I mean, it’s overwhelming. I won’t lie. And the only time the trip has been good has when the rest of life has been stressful. Since Mark has been out of work, since 6/10 he has been able to come to the ER when the baby is unwell. Before, I had to do the long 8-10 hour stays in the local ER waiting on an ambulance and then sometimes drive alone to Baltimore…now? Now, Mark comes willingly and gladly with us. He spends it all with us even though he could find excuse not to. And those trips to Baltimore? Piece ‘o cake now that Corrigan is a better passenger and we don’t have to stress out that Mark’s customers might find him unprofessional working in a noisy car with screaming infant behind his head. Life is stressful in other ways now…but having Mark along for the Citrullinemia stuff is so awesome. I don’t know how I did it without him before…I dread the thought of doing it alone again but I know he wants a job, he wants to work and provide so I will just enjoy the company and in-person support while I have it.
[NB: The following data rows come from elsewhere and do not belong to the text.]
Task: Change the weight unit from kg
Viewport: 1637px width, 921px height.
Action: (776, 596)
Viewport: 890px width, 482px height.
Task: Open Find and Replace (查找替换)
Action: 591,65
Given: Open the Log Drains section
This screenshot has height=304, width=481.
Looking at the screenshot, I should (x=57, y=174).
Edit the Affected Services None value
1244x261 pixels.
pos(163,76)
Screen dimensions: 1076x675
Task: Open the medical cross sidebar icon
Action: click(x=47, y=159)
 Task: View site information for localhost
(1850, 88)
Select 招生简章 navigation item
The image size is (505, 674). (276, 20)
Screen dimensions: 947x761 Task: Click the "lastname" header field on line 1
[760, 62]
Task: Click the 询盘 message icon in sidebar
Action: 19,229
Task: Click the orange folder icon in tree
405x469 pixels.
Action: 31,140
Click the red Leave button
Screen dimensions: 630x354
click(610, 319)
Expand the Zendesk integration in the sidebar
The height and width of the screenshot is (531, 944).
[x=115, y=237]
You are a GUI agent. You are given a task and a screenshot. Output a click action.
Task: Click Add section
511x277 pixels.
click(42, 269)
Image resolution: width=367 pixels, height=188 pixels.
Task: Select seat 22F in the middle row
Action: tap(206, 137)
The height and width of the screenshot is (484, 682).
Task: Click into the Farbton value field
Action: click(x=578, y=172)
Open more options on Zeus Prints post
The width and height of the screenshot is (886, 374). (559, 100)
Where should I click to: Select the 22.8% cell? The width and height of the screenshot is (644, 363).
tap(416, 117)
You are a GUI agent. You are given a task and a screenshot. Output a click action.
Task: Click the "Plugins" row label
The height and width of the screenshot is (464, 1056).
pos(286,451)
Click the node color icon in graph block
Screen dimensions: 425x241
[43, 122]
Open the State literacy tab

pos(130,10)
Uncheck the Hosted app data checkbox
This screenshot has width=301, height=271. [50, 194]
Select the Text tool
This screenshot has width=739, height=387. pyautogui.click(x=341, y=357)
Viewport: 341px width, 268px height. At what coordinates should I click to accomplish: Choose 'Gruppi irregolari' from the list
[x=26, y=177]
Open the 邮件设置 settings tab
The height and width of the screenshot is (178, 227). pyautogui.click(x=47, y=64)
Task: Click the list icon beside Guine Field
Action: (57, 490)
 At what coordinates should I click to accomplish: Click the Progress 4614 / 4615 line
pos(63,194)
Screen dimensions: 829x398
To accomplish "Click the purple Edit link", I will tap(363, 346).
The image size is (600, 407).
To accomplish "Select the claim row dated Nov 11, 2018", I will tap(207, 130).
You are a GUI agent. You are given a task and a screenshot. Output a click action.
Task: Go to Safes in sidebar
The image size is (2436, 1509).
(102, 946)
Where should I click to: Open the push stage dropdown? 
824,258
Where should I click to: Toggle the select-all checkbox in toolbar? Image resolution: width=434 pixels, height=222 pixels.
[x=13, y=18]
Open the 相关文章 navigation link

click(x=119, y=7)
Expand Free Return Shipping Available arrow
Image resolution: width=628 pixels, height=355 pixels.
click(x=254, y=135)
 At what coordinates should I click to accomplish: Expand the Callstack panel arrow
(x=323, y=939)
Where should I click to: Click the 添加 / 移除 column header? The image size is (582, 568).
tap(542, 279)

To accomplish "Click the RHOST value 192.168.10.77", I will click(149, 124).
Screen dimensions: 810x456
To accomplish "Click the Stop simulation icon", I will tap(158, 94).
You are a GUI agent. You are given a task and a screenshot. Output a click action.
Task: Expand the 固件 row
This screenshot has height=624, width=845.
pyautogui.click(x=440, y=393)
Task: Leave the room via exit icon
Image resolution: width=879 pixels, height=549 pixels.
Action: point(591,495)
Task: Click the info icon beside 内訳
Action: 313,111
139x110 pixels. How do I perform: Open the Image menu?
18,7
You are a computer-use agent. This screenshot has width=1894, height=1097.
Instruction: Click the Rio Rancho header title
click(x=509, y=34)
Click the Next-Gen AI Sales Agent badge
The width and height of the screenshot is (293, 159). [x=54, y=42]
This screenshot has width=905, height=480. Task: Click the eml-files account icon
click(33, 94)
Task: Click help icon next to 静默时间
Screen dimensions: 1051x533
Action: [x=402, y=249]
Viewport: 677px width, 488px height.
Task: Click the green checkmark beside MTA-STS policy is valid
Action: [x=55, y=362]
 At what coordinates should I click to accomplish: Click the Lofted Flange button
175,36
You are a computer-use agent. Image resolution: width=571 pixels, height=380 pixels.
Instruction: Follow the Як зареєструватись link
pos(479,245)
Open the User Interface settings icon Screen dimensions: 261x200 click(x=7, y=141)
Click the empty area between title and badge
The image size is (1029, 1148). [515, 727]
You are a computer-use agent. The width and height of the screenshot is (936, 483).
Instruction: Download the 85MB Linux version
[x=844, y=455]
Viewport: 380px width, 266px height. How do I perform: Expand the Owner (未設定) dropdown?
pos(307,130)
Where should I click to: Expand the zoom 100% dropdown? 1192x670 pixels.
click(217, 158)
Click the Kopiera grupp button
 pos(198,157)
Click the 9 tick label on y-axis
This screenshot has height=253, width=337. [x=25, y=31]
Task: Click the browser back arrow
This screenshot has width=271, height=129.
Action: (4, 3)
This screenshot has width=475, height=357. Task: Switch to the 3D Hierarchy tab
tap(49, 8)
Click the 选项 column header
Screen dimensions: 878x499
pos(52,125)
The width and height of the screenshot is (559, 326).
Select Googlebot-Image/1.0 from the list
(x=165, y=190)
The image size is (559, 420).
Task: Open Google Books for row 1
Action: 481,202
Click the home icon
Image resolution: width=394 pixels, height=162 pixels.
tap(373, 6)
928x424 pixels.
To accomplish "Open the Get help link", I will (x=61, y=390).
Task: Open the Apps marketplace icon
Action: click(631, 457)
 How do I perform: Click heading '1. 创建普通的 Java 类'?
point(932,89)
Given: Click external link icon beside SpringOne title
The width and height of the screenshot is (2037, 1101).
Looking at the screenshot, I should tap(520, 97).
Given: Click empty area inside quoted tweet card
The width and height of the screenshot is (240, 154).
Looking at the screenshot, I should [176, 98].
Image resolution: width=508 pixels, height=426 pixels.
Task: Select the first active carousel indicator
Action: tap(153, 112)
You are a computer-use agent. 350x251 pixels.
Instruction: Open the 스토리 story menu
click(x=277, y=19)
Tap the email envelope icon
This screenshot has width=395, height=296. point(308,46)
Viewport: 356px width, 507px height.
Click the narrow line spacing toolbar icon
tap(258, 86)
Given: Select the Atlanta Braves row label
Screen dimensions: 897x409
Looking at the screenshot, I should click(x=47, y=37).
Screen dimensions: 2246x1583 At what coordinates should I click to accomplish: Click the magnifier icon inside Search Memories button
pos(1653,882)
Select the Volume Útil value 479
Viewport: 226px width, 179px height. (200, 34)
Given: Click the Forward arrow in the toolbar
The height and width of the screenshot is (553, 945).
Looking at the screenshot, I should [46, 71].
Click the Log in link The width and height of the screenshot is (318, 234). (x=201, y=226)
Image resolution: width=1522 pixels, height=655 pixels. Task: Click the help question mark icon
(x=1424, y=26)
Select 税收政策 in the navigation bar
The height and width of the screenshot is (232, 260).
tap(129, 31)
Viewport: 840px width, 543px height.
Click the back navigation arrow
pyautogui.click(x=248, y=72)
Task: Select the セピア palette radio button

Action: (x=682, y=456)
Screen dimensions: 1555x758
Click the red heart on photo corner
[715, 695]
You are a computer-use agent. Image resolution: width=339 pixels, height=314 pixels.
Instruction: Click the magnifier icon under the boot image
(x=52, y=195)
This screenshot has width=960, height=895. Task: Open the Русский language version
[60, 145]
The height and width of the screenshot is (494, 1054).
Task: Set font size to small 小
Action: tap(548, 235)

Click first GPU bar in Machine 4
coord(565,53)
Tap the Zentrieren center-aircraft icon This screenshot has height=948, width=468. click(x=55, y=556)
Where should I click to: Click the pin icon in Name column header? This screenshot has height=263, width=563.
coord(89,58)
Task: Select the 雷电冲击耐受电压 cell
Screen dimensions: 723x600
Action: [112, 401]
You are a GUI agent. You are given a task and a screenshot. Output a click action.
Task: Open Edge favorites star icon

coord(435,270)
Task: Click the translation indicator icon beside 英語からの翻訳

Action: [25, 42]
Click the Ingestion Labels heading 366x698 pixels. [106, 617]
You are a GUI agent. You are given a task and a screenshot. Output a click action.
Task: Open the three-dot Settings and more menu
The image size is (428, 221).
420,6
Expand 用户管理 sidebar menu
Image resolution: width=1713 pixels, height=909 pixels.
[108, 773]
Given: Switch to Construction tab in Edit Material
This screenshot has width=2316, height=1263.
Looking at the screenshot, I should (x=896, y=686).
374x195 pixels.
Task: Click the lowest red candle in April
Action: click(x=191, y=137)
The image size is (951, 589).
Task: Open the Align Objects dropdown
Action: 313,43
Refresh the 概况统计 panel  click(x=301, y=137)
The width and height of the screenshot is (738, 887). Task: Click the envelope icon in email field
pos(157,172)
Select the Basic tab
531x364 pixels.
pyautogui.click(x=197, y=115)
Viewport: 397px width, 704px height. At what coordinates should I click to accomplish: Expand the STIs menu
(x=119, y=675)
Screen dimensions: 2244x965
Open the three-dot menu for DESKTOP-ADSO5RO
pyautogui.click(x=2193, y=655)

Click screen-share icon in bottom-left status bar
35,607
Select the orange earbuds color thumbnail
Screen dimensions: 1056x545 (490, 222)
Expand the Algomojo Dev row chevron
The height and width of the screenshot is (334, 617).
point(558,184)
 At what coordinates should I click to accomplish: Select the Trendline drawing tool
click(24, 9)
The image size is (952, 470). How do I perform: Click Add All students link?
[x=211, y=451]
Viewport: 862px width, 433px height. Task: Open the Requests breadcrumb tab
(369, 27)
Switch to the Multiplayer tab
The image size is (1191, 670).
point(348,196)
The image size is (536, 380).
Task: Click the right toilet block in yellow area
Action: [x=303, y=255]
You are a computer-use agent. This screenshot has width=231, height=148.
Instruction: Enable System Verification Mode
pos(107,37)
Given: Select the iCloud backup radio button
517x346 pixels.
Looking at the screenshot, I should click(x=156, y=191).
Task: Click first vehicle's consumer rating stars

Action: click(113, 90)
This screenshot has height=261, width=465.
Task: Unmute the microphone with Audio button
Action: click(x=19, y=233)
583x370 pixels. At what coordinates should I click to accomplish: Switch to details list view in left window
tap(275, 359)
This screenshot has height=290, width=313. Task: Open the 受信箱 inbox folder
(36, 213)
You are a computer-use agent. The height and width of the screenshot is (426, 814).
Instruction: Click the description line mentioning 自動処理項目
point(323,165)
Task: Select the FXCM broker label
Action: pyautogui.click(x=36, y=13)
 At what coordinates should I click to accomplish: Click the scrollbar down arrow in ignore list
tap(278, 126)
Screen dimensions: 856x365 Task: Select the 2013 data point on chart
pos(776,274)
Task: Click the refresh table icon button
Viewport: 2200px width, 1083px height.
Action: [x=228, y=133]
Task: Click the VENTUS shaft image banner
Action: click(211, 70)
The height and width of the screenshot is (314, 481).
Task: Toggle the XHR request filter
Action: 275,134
So those are the numbers for our family. Boring to most but perhaps someone with a new diagnosis will be able to look at it and initially be overwhelmed but realize that it did not keep us from living a somewhat regular life. Modified, for sure…but we had joy. We had holidays..we had celebrations…and yeah, sometimes we had to celebrate a weekend later but we still celebrated. Citrullinemia just makes you realize that holidays are dates on calendars but the celebration counts no matter what day you do it.
and last night I celebrated Corrigan. His existence. On a Tuesday night. On no particular day of importance. Just because.